Saturday, September 8, 2012

Lazy Saturday Road Trip or; 80 km in a Tiny Pink Car

** Note: Well I'll be darned, the stupid phone put all my photos out of order. As soon as my summit with the robot cats is done, I'll have to go back and reorder 'em. In the meantime: Guess what paragraph each of these was supposed to follow!** The car people finally came through with a replacement vehicle to tide me over until my actual Corolla arrives. It's a free rental, sure, but it's got some high and some low points, to say the least. Chief among this is the vehicle's type-- it is a Toyota-branded kei-jidousha, (軽自動車, "light car") a class of micro-cars designed with Japanese road tax restrictions (rather, necessarily, than safety and comfort) foremost in mind. "K-cars", as the ex-pat community is fond of calling them, are limited by statute to a 660cc engine displacement (American motorcycle fans note this may be a smaller engine than your bike!) and to very petite maximum wheelbase, width, and weight limits-- most, hence, are consequently cubes of approximately the statutory size. These are the "tiny funny-shaped Japanese cars" people are thinking of when they think of "tiny funny-shaped Japanese cars." They are efficient (I got 21 km/L [50 mpg] today on mountain roads) and easy to park and maneuver in narrow village streets (as a bonus feature, mine can automatically fold and deploy its mirrors at the touch of a button) , but how anyone gets these things up hills in the Akita winter is beyond me. Although the light weight helps with mitigating the effect of the tiny engine displacement, the lack of power was distinctly noticeable in my example. Many K cars are extensively turbo- and super-charged to make up most of the rest of the deficit-- these look like refrigerators with hi-tech ram-air hood scoops, and sound, even at stop lights, like insane turbine-powered vacuum cleaners. The observant pedestrian might in time even learn to identify make and model by their distinctive flavors of compressor wail. Unfortunately, mine is naturally-aspirated-- and as a consequence I've been able to discover, while going balls-to-the-wall to keep up with traffic, that it redlines at around 9000 RPM, producing an engine note that sounds like a time machine with a leak in one of its singularity gromulators.

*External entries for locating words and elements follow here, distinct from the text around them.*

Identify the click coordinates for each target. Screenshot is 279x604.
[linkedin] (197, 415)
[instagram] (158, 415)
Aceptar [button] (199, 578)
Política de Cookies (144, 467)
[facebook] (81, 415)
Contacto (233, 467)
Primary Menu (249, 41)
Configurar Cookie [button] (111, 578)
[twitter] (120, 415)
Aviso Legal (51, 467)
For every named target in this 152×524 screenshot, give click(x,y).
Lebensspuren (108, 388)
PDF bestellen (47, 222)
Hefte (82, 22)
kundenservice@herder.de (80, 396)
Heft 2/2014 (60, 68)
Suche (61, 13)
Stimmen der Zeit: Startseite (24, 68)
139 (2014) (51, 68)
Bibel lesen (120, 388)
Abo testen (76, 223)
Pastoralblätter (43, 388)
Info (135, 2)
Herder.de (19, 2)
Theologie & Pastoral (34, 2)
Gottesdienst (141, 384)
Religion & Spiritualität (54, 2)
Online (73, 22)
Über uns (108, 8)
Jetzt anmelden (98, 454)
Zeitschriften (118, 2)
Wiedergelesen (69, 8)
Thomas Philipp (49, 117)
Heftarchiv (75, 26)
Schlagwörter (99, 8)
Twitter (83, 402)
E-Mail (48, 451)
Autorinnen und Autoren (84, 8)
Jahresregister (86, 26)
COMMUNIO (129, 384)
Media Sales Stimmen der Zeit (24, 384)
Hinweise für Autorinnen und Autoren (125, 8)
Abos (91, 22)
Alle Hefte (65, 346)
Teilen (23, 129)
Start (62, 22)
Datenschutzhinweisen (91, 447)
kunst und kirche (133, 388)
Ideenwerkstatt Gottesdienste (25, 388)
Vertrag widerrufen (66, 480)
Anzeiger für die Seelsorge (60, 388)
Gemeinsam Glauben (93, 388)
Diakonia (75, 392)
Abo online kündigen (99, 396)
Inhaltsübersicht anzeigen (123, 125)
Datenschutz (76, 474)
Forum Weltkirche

My k-car is also typical in having a harrowing lack of crumple zones, a fact that weighed heavily on my mind as I was driving through a surprise fall rain squall on Friday which left the road in flash-flood conditions. The Toyota saleswoman who handed me the keys on Wednesday was most worried, of course, about what, as a MANLY MAN, I'd think of the color-- a pretty, if rather fey, shade of rose pink.

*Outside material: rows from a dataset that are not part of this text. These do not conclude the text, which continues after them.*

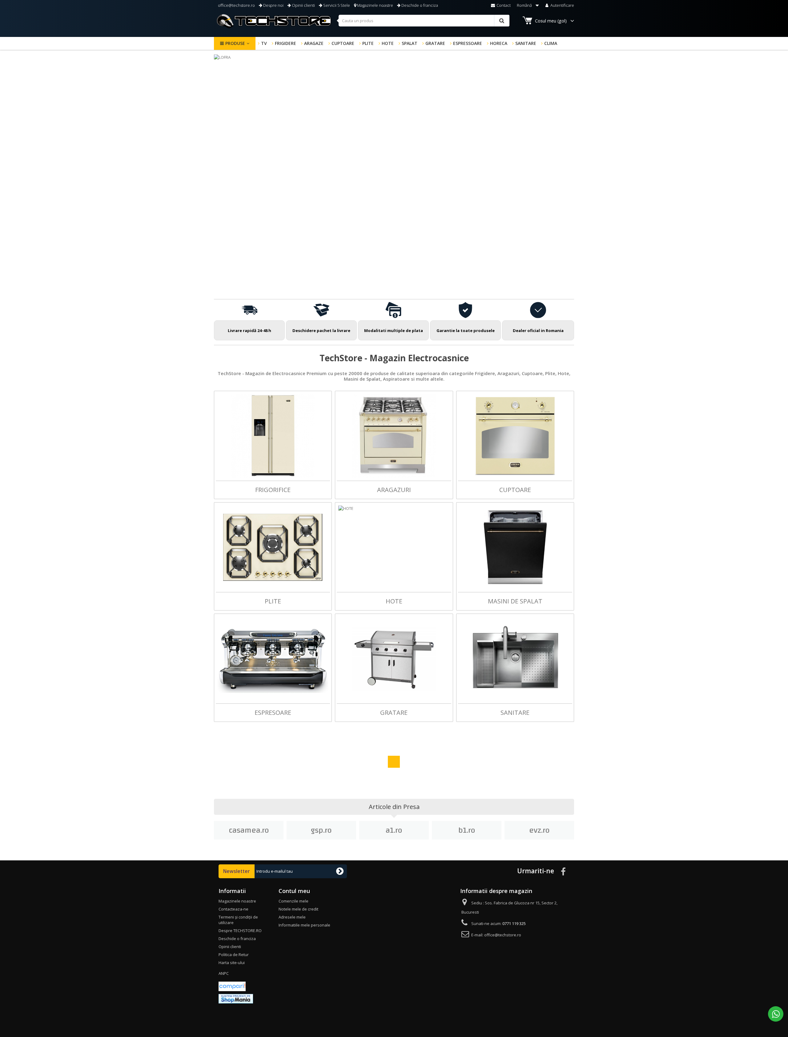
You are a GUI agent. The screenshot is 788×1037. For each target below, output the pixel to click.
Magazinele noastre (374, 5)
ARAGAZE (314, 43)
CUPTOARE (343, 43)
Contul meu (294, 891)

And so, with a full tank of gas (all mine, as weirdly, I received my pink cube with the fuel light on), and good weather predicted on NHK, I set forth to drive the Oga Peninsula coast road in search of adventure.

Leaving Funakoshi, I first passed the harbor at Funakawa and the oil terminal in central Oga, before turning onto the coast road proper. The steep, rocky shore was dotted with jaggedly eroded islets among wide bays.
As I worked my way further westward, the road steepened and the steep, rugged shoreline was replaced with sheer, jagged cliffs. 23 km in, I stopped at Monzen, a coast village known for a 14th century shrine complex called Goshado ("Five Shrines"). As famous as the buildings themselves are the 999 rocky steps that lead to them-- asserted in some of my Japanese tour brochures to have been built in one night by namahage. I found the wooded trail entrance and paused for lunch midway up the first flight. As I climbed, passing a largish, newer Buddhist temple on the way, I wondered how on earth the demons had been allowed to get away with such shoddy work. The 999 steps were less stairs than a steep pile of irregular rocks. At last I passed the shrine's inner torii, after a tricky 10-minute clamber. To the side of the path, just inside the inner torii, was a well labeled "Mirror Well". A helpful placard (in an unhelpfully cursive Japanese font) explained that individuals who could not see their reflection in the water at the bottom of the shallow well were "fated not to live long." I wondered how they had gotten sick people up the mountain in the first place to try the "well test". Hundred yards ahead, the complex itself, a handsome row of five individual shrines, became visible through the trees. With the place to myself, I had plenty of time to donate pocket change to the resident deities and buy a protective amulet from an honor box at the main shrine.

After picking my way back down the 999 step rock pile, I got back on the road, headed for the extreme tip of the peninsula, Nyudozaki. The little pink car handled the mountain switchbacks surprisingly well, taking even the sharpest corners like a go-cart. A few more stops for photos later, I found myself at Nyudozaki. Here was a picturesque lighthouse that guarded the end of the Cape, a marker demonstrating our latitude at 40 degrees N, and, to landward, a profusion of slightly seedy souvenir shops and seafood ramen stands. One in particular caught my eye; from the signs out front and the looping, taped announcement it played constantly, the proprietor had seen a UFO at the spot years before, which had apparently left him with the secret for a tasty "UFO Ramen". I doubted it was worth 1500 yen a bowl, even if it had been inspired by extraterrestrials.

I wound my way home in the lengthening shadows, a burned mix CD spinning in the stereo, and plans (non-alien inspired) for dinner on my mind.

1 comment:

  1. I LOVE the photo of the coastline with the tree in the foreground!